If you suspect that someone is being abused, be their support. Go up to them and strike a conversation. Talk to them about how you feel about the abuser treating them, and encourage them to do the same. Allow them to come to the realisation of being abused themselves rather than shoving the issue down their throats. You can tell them:[1]

  • I’m afraid for you and your children.
  • I don’t think it’s going to get better. It’ll only get worse.
  • We’re here for you, whenever you decide you want to leave.
  • You deserve better than this.
  • Let’s figure out a safety plan for you.

You don’t have to use the above lines, but the most important thing is to remain supportive.
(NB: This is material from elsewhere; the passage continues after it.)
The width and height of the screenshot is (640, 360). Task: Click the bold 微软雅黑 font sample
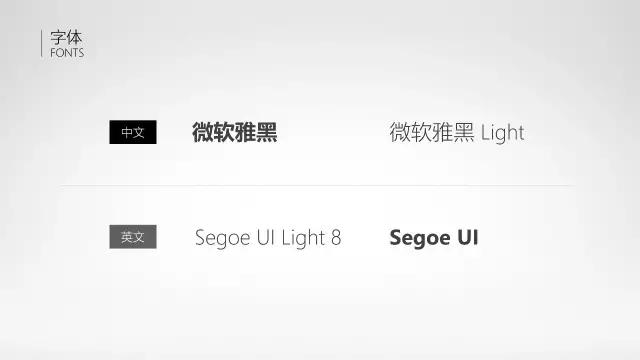235,132
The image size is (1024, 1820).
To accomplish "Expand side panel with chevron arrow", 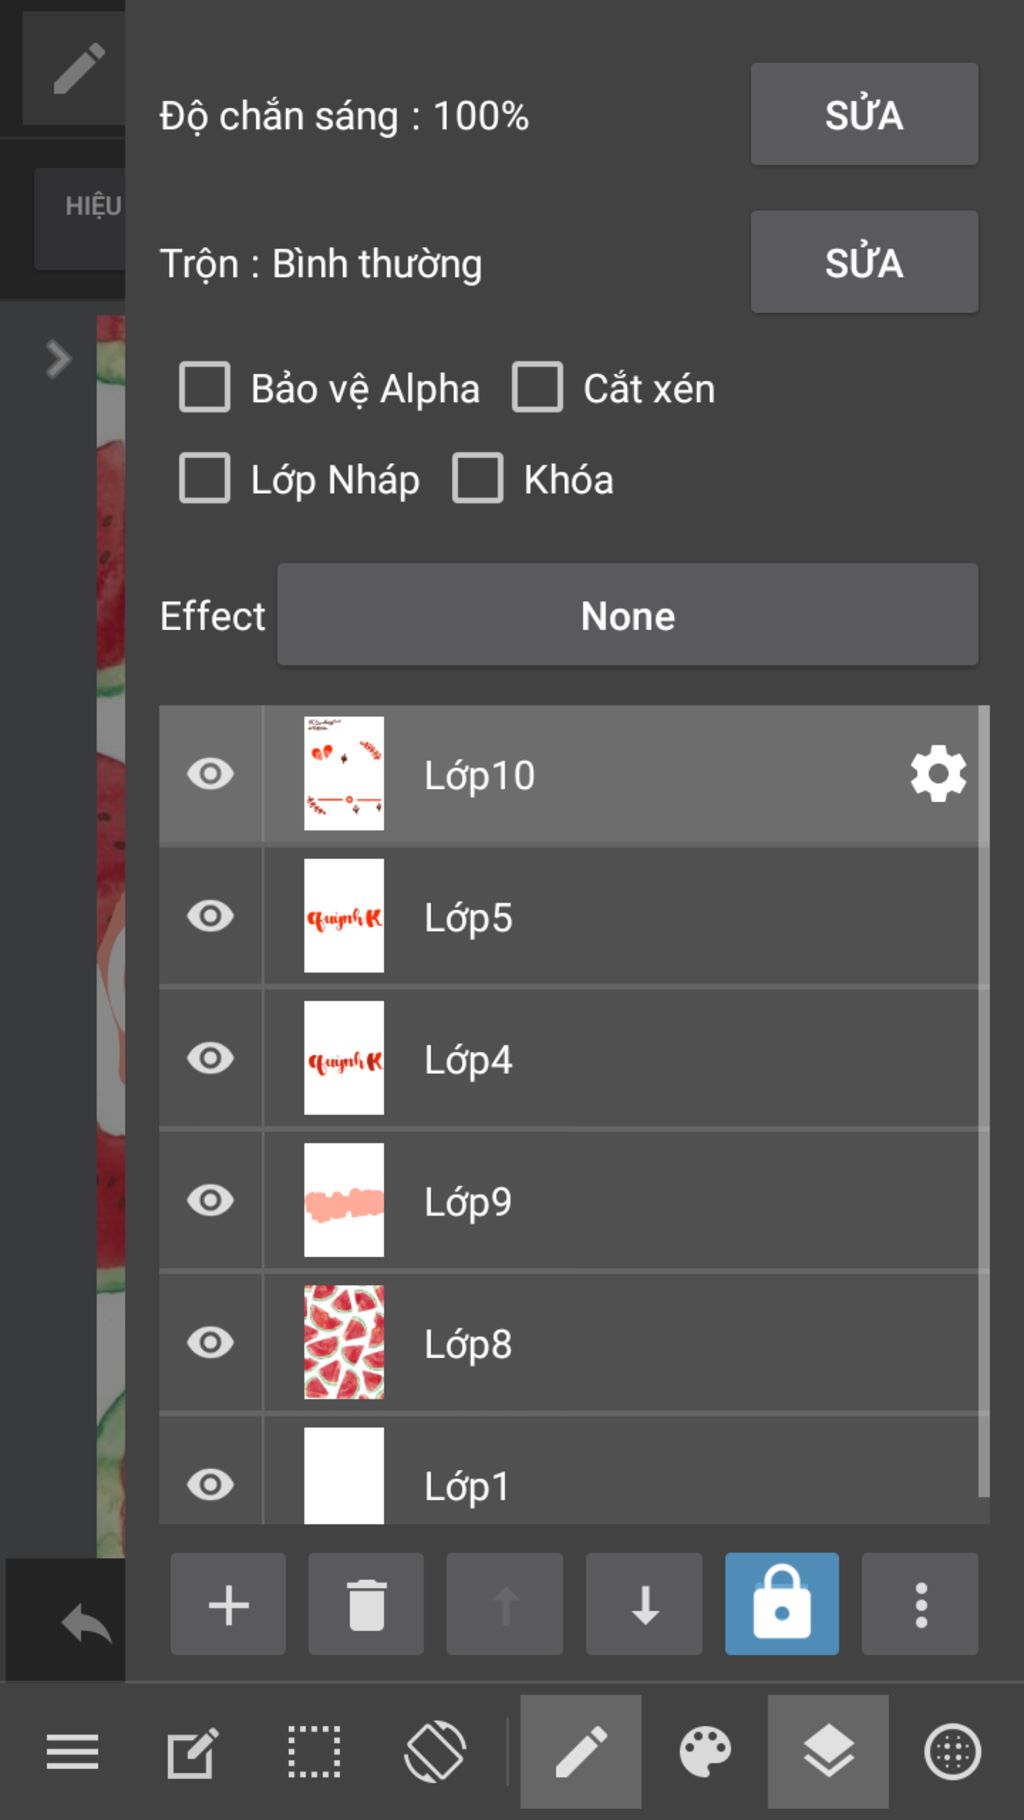I will (x=58, y=359).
Do not force them to leave, as then they’ll stay with their abusers because you are treating them the same way their abusers are. Be non-judgmental and listen to them when they want to talk.

Community Involvement

Violence Against Women and Domestic Violence are not personal problems. They are society’s. Together, we can eliminate this scourge. If you suspect someone is being abused, jump into action[2].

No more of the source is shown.